Sunday, July 27, 2014

BLURRING OUR LINES IN THE SAND


         So, is it just me, or have the last couple of weeks been particularly horrible for humankind?  I know that the world has always been full of violence, and I can remember other awful, violent times.  I have, after all, lived through the two Kennedy Assassinations (Jack and Bobby), the Martin Luther King, Jr. assassination, the Civil Rights Movement, the Cold War, the Viet Nam war, two Iraq wars, the war in Afghanistan, 9/11, and much more.  All of this notwithstanding, I feel overwhelmed by recent headlines:  The heartbreak of the downed airplane, the intractability of the Palestinian-Israeli conflict, the determination of ISIS to drag Iraq and its neighbors into the Dark Ages.  Maybe, I am just getting too old for all of this hatred.  Or maybe it is that I have lost patience with certainty, both political certainty and religious certainty (which, for me includes not only religious fundamentalism but also what I call fundamentalist atheism). 

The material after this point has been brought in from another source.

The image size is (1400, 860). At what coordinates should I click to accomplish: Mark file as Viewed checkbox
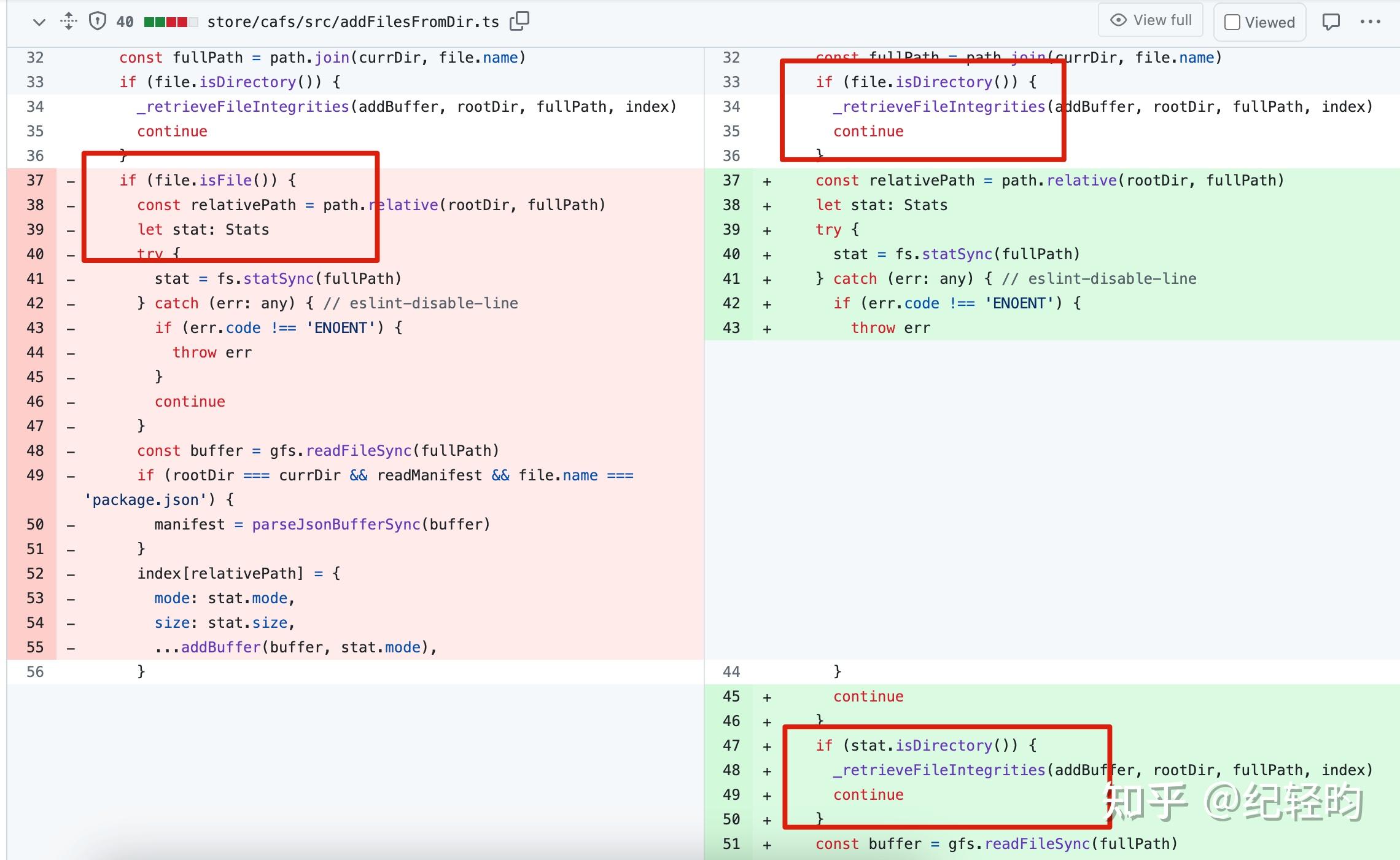tap(1232, 23)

         We are finite beings living in, and trying to understand, an apparently infinite universe.  We are hurtling through space on a planet that circles a star that is only one among countless stars.  We are doing our best to make sense of this, but, really, what do we know?  So how is it that anyone is so certain that his/her narrative or worldview is the only possible acceptable narrative or worldview that he/she is willing to kill for it?  (And before we get too self-satisfied about the fact that we are not among the killers, we might consider whether we have ever been judgmental, nasty or intolerant of the views of others without spending much or any time trying to understand those views.) 
            What if we were to admit that we are all like the blind men and the elephant, each groping for an explanation from our limited vantage point?  What if there is more than one truth?  What if we, for all our scientific breakthroughs, are still very far from understanding much of anything? 
         Of course, I have deeply held beliefs, the most basic of which is that we should be guided by compassion. But, the older I get, the less interest I have in religious or political dogma, and the more willing I become to entertain the idea that I could be on the wrong track.  I have, in short, come to appreciate curiosity over certainty. 
         What if we were to kick at the lines that we have drawn in the sand and blur them a bit?  What if, instead of drawing lines in the sand, we were to build sand castles that would depict our dreams?  What if instead of feeling scorn for those who do not see things our way we were to explore our common dreams?
         What would the world look like then?